Digital health IDs face privacy challenge



WithDelhi and Tamil Nadu planning to issue digital health IDs so that residents can access their health records from just about anywhere, the focus should be on ensuring privacy and interoperability, said experts. The idea to use the power of cloud computing to create a secure digital health ID is good in principle, they added.

The initiative by the state governments is in line with the National Health Policy (NHP), 2017, which seeks to implement the National Health Stack, under the National Digital Health Blueprint, an action plan for implementing comprehensive and holistic digital health. “A health ID is the first step towards creating safer and efficient digital health records for you and your family. You can opt-in to create a digitally secure health ID, which allows you to access and share your health data with your consent…,” according to the government’s National Digital Health Mission website.

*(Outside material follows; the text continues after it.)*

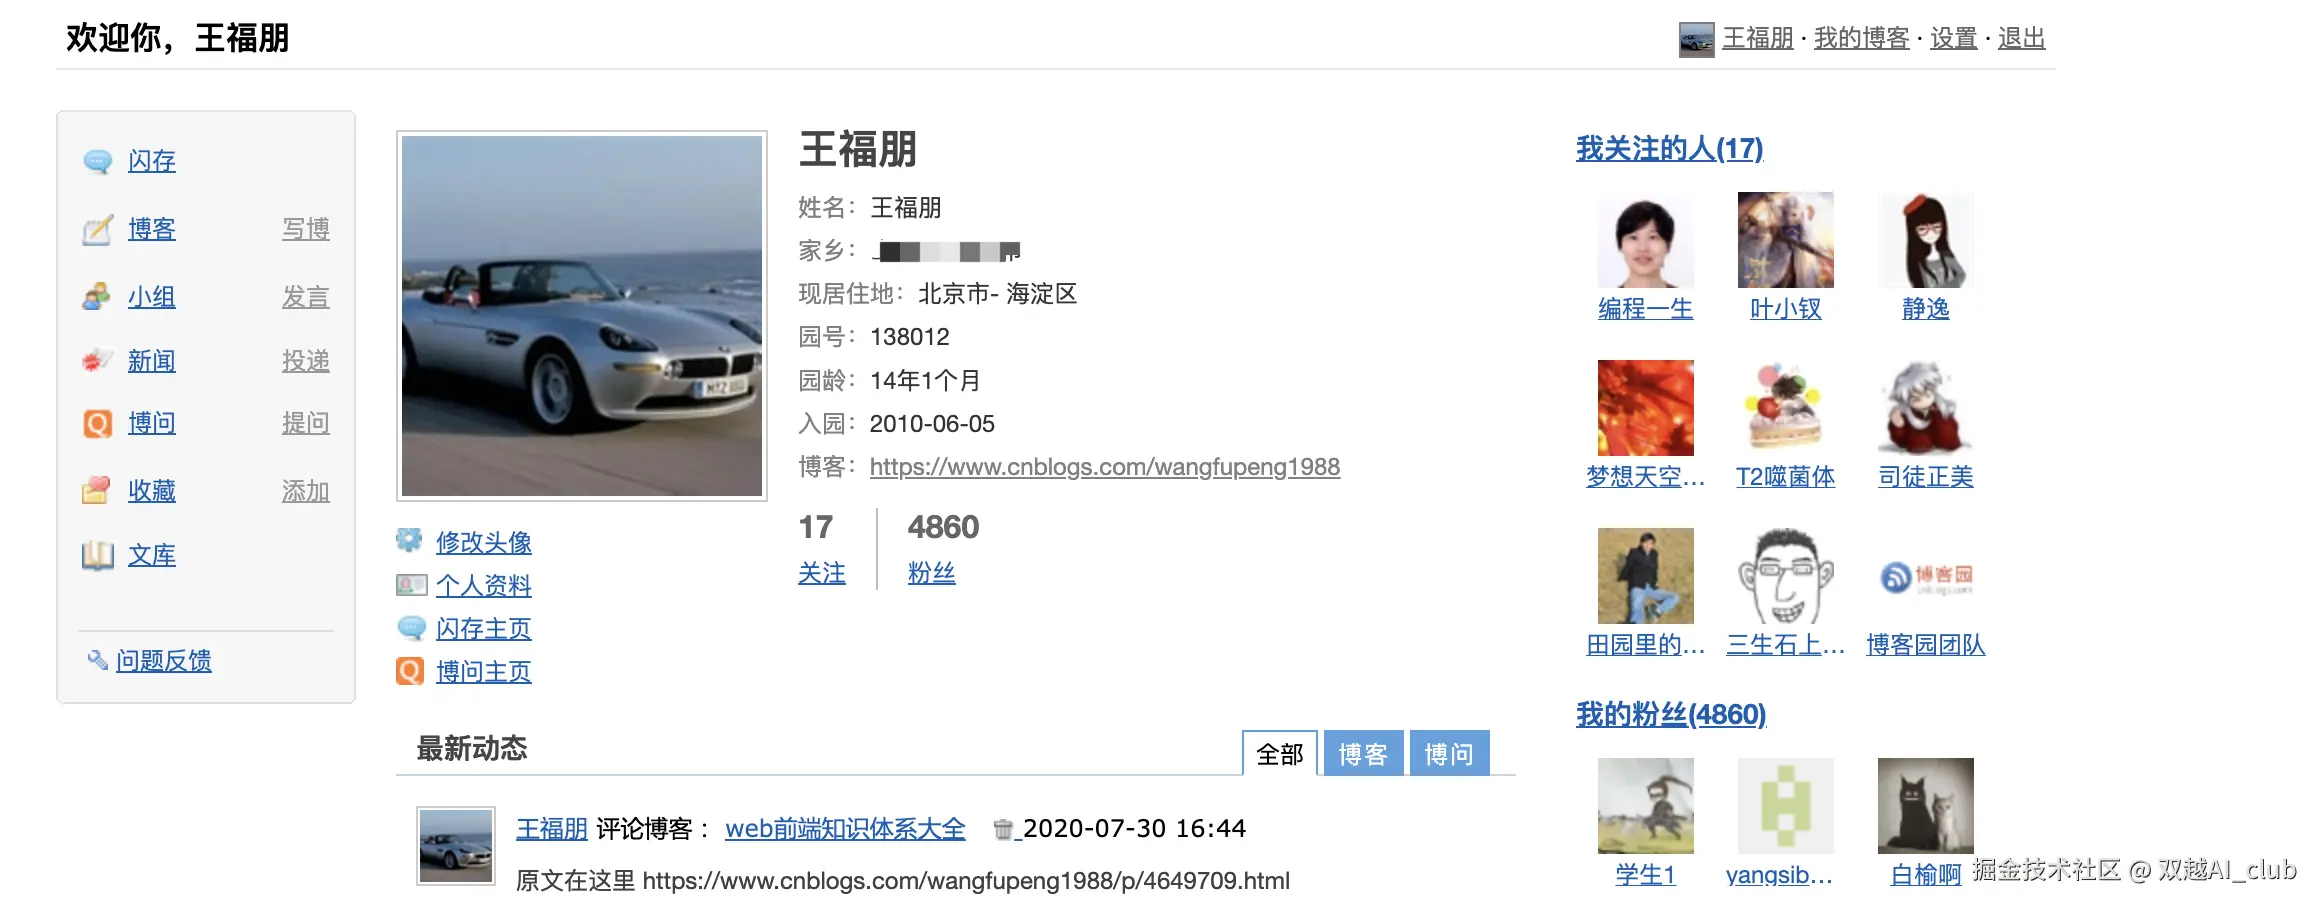Open the wangfupeng1988 blog URL link
Screen dimensions: 2322x908
pyautogui.click(x=1105, y=467)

The health ID enables citizens to interact with healthcare providers and “allows you to receive digital lab reports, prescriptions, and diagnosis seamlessly from verified healthcare professionals and health service providers”.

However, experts said there are challenges, such as privacy protection and interoperability of databases, which must be addressed. For instance, each state has its own database, and pulling out records from these databases will require very good bandwidth. “Each state creating its own electronics health records (EHR) system is fine. But when you are trying to have one integrated infrastructure across the country, the bandwidth of the connectivity from government hospitals to the cloud infrastructure has to be considerably increased,” said Srinivas Prasad, former chief executive, Philips Innovation Campus, and founder of Neusights.

Having the right bandwidth is key as files with health information will be large, considering that health records may include X-Ray and MRI scans, and one may face glitches in accessing data if the back-end infrastructure is not adequate.


Prasad said interoperability standards to bring the systems by each state into one national network will be a “huge effort and a huge spend”. “Even in a hospital, when decisions are made to upgrade to a certain system, the big picture is never looked into,” he added.

Jayanth Kolla, partner, Convergence Catalyst, who advises healthtech companies, said the systems are operating “in silos”, and implementation is a challenge. “For instance, the Centre’s Aarogya Setu and CoWin platforms, and Tamil Nadu’s and Delhi’s databases are not connected,” he said.

Also, digital health IDs are being introduced in India without a data protection bill in place. The Personal Data Protection (PDP) Bill was presented during the winter session of Parliament earlier this year. “This is a huge reason why we’ve all been talking about why there’s an urgent need to get the PDP out,” said tech policy analyst Prasanto K. Roy. “In the absence of the PDP, you have these completely arbitrary ad-hoc things around privacy rules,” he added.